● **The problem**: Report each line of the entries that includes "Toggle" by copying it.

*** Opening Entries provided ***

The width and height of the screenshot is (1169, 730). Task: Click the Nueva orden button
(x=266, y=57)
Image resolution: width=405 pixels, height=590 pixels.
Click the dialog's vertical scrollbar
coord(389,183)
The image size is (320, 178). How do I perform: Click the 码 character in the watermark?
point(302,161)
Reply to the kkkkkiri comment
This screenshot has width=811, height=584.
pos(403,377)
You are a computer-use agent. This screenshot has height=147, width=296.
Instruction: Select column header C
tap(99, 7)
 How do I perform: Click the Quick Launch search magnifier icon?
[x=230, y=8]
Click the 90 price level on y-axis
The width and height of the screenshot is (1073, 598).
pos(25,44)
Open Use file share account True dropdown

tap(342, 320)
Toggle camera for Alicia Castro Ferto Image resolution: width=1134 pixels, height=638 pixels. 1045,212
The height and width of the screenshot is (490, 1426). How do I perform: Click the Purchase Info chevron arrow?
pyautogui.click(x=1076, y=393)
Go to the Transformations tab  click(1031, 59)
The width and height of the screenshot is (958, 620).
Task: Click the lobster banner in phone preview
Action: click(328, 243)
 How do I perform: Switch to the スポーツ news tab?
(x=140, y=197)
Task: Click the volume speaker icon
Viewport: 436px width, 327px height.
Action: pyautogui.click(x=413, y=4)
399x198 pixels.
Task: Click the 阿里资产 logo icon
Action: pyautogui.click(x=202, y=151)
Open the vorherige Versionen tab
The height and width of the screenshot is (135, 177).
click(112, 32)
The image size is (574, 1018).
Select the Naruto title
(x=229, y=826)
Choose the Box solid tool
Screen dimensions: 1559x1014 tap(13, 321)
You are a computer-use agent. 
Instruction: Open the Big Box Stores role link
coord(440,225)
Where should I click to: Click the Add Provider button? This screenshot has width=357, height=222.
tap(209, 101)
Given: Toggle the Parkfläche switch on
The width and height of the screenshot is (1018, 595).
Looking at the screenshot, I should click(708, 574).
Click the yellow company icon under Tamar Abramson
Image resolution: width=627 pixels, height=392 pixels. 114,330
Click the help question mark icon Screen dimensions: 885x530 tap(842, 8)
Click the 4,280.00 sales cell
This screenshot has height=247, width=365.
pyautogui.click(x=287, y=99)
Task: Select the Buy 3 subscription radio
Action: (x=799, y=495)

*** Closing Entries provided ***

● **Answer section**:
Toggle camera for Alicia Castro Ferto Image resolution: width=1134 pixels, height=638 pixels. 1045,212
Given: Toggle the Parkfläche switch on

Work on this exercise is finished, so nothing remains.